Edward Lear became taken into consideration to be the father of limericks. This is one in all the very good examples of limerick poems, following its typical layout with the first, second, and 5th strains rhyming together, and longer in length; at the same time as the closing two are shorter, and deliver a quicker read. Lear has stated this shape as nonsense.

Example #3: There changed into a small boy of Quebec (By Rudyard Kipling)
“There became a small boy of Quebec
Who turned into buried in snow to his neck
When they said, ‘Are you friz?’
He replied, ‘Yes, I is —
But we don’t call this bloodless in Quebec.'”

Notice Kipling has penned a good limerick with inappropriate zaniness and weirdness.

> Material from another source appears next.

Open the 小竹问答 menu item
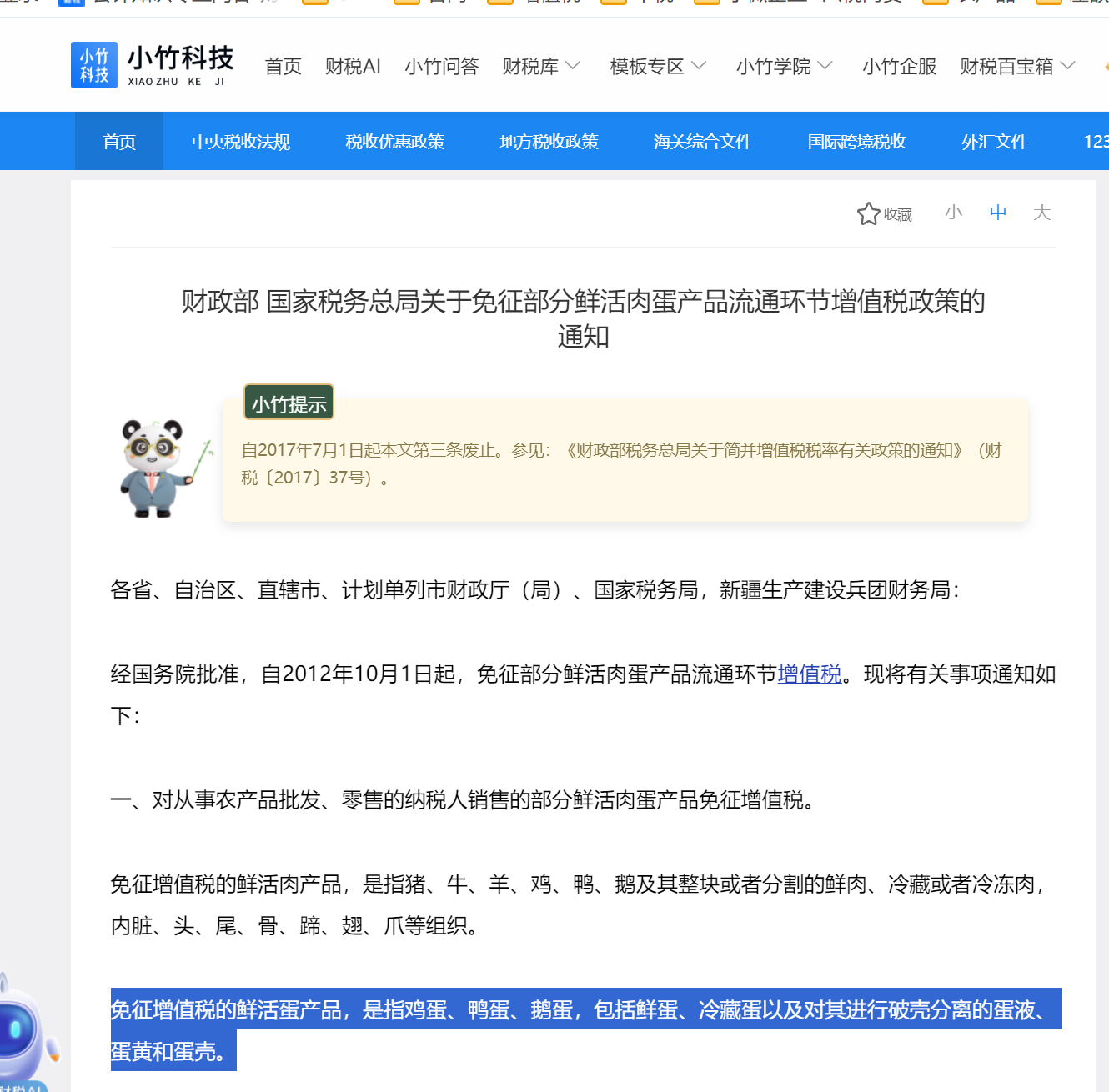Viewport: 1109px width, 1092px height. [x=441, y=66]

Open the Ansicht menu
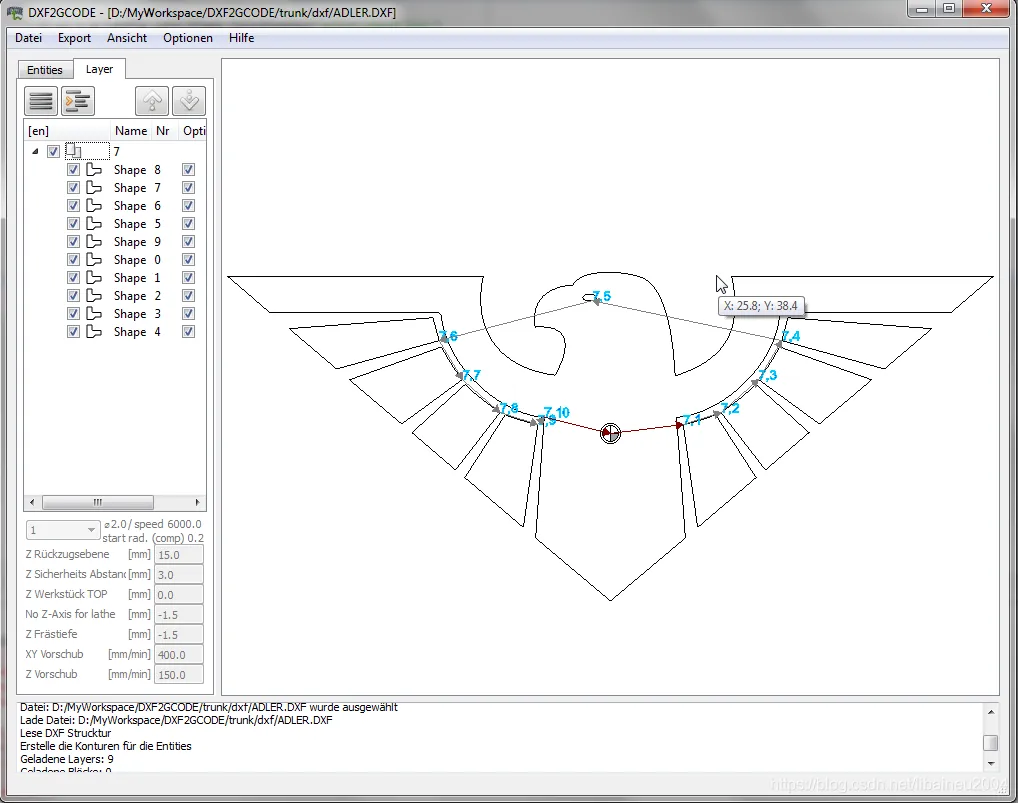pos(126,38)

The first 4 lines appearance funny, at the same time as the final line creates a curious and special mood on this poem.

Example #4: Othello (By­­­­­­­­­­­­­­­­­­­ William Shakespeare)
“And permit me the canakin clink, clink;
And let me the canakin clink
A soldier’s a man;
A life’s however a span;
Why, then, allow a soldier drink.”

It is quite interesting that the earliest written limericks have been connected with ingesting. We can guess that humans would have drinks and sang bawdy, humorous songs or poems. Similarly, William Shakespeare has hired this shape in a drinking music of Stephano to create nonsensical and funny effects.

Example #5: A Man Hired with the aid of John Smith & Co (By­­­­­­­­­­­­­­­­­­­ Mark Twain)
“A man hired by means of John Smith and Co.
Loudly declared that he’d tho.
Men that he saw
Dumping dust near his door
The drivers, therefore, didn’t do.”

As we know, Mark Twain is also famous for writing limericks. Here, he has used a funny and whimsical limerick poem, with a concluding punch line.

Function of Limerick
Poets use limericks as literary or poetic forms to deliver and create funny and humorous images. The cause of the usage of this form is to replace ordinary expression with unusual alternative to explicit emotion and a specific mood by adding eccentricity and weirdness. We can discover its utilization in literature to explain humor or mild concern matter, as the first four traces create a joke, and it ends on a punch line. It is also used regularly in nursery rhymes to make kids love reading.